Are you at risk of catching the incurable, deadly ebola virus?

What is Ebola virus disease?

    Ebola is a severe, often fatal illness, with a death rate of up to 90 per cent. The illness affects humans as well as primates, including monkeys, gorillas and chimpanzees.

How do people become infected with the virus?

    Ebola is transmitted through close contact with the blood, secretions, organs or other bodily fluids of infected animals.

    In Africa infection in humans has happened as a result of contact with chimpanzees, gorillas, fruit bats, monkeys, forest antelope and porcupines found ill or dead in the rainforest.

     Once a person becomes infected, the virus can spread through contact with a sufferer’s blood, urine, saliva, stools and semen. A person can also become infected if broken skin comes into contact with a victim’s soiled clothing, bed linen or used needles.

    Men who have recovered from the disease, can still spread the virus to their partner through their semen for seven weeks after recovery. The Ebola virus is fatal in 90 per cent of cases and there is no vaccine and no known cure.

Who is most at risk?

  Those at risk during an outbreak include:

. Health workers;

. family members or others in close contact with infected people;

. mourners with direct contact with the bodies of deceased victims; and

. hunters in contact with dead animals.

What are the typical signs and symptoms?

    Sudden onset of fever, intense weakness ,  muscle pain, headache and sore throat.
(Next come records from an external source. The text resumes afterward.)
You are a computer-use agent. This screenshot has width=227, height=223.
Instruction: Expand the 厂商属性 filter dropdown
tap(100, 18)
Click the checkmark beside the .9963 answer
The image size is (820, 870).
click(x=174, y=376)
That is followed by vomiting, diarrhoea, rash, impaired kidney and liver function and internal and external bleeding.

   The incubation period is between two and 21 days. A person will become contagious once they start to show symptoms.

When should you seek medical care?

     If a person is in an area affected by the outbreak, or has been in contact with a person known or suspected to have Ebola, they should seek medical help immediately.

What is the treatment?

    Severely ill patients require intensive supportive care. They need intravenous fluids to rehydrate them.

    But there is currently no specific treatment for the disease. Some patients will recover with the appropriate care.

Can Ebola be prevented?

  Currently, there is no licensed vaccine for Ebola. Several are being tested but are not available for clinical use.

Is it safe to travel to affected areas?

    The WHO reviews the public health situation regularly, and recommends travel or trade restrictions if necessary. The risk of infection for travellers is very low since person-to-person transmission results from direct contact with bodily fluids of victims.